The scene, both heart-breaking and inspiring, plays out three nights a week in a nondescript two-story house in Maitland. In another room are children even younger. Everyone there has lost a parent, sibling or other close relative.

The kids talk about the painful things first and then spend the rest of the evening playing together – painting, air hockey, even using boxing gloves to pound out their frustrations on a punching bag.

This is the home of New Hope for Kids, a nonprofit organization that provides grief counseling to anyone who needs it.

For free.

“It would tear me apart to try to charge these people something,” said the group’s executive director, Dave Joswick. “I mean, these people are going through the worst times of their lives.”

The agency’s entire budget comes from donations and fundraisers. And it is doing well, thriving even.

But the agency is at a crossroads.

Now serving more than 600 parents and children a year, the group wants to move into a bigger building – and is consequently wading into the world of local politics.

Suddenly, people who have focused solely on nurturing children are wrestling with planning boards, buffer zones and concerned residents.

Mayor Doug Kinson has already heard from neighbors who are concerned about the proposed location on Wymore Road, just north of Eatonville and abutting a residential neighborhood.

“There are some who don’t want anything built here,” Kinson said. But others just want to ensure there are the proper buffers. The matter is slated to come to a head at a council meeting next month.

“We really want to keep them,” the mayor said, adding that he is optimistic they will work something out. “They provide such a great service – not just to Maitland, but to all of Central Florida.”

He’s right.
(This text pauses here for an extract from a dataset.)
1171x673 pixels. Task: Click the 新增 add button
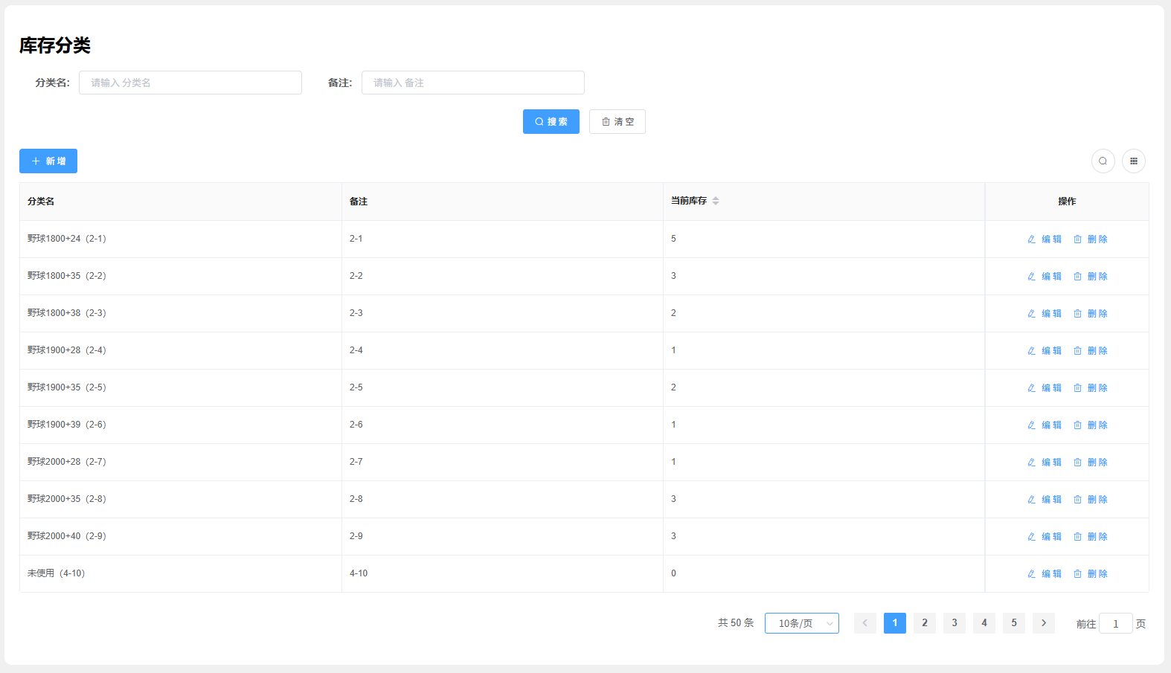[x=48, y=161]
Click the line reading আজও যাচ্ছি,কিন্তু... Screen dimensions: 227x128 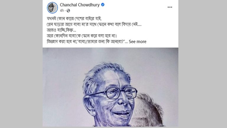pos(61,30)
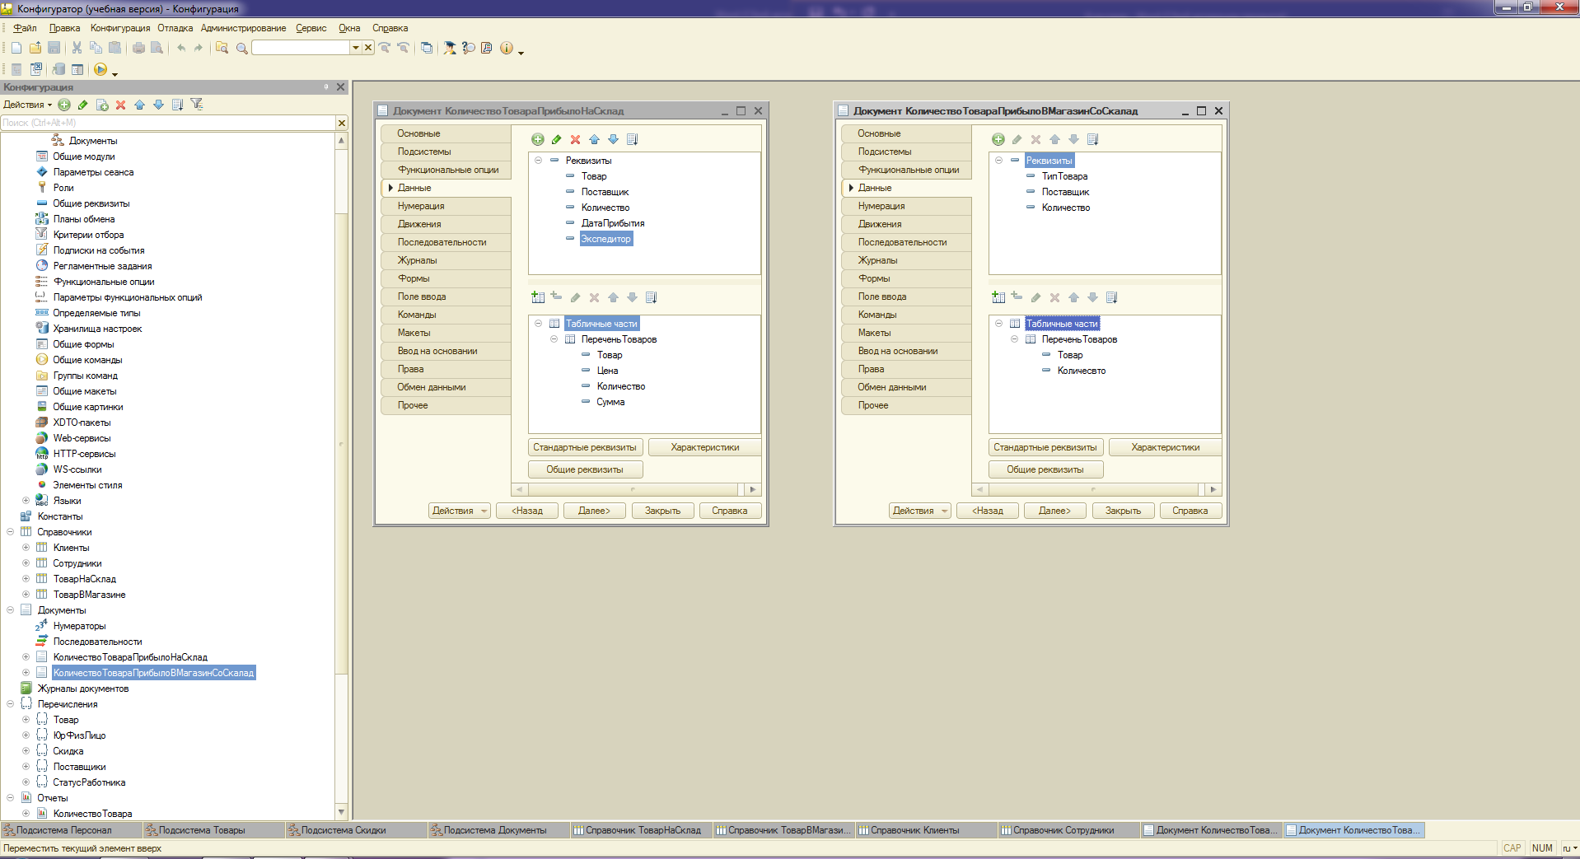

And it’s not just the children who need New Hope’s help.

While the children were playing around upstairs on this Tuesday night, their parents sat in a circle down below.

The ceiling was thumping with the sound of little feet jumping up and down.
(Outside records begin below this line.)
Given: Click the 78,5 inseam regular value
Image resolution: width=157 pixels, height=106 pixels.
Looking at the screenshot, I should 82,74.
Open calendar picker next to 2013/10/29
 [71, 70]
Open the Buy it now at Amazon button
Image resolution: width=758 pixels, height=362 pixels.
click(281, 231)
Beneath them, parents were sobbing.

One newly widowed mother was explaining that she could no longer afford her house.

Another woman had just learned that her grown daughter had lain naked in the morgue for several days before she was cremated. She was racked with guilt.

The facilitator was there to help. She suggested that the mother forced to move into an apartment allow her two young boys to pick out their favorite colors for the paint. That way, they’d feel more like it was their home.

A widower on the other side of the circle spoke up to console the other troubled mother. He told her he had experienced the same guilt when he learned how long his wife had lain naked in the cold, sterile environment – and that it was not their fault.

The stories continued, one after the other. Happy memories. Scary days ahead. Grandparents nervous about suddenly becoming parents again.

By the end of the night, most felt better. The grief was still there. But talking about it helped.

And Joswick knows that there are many more people who need to talk … and many more Bobbys who need the chance to throw around a beach ball.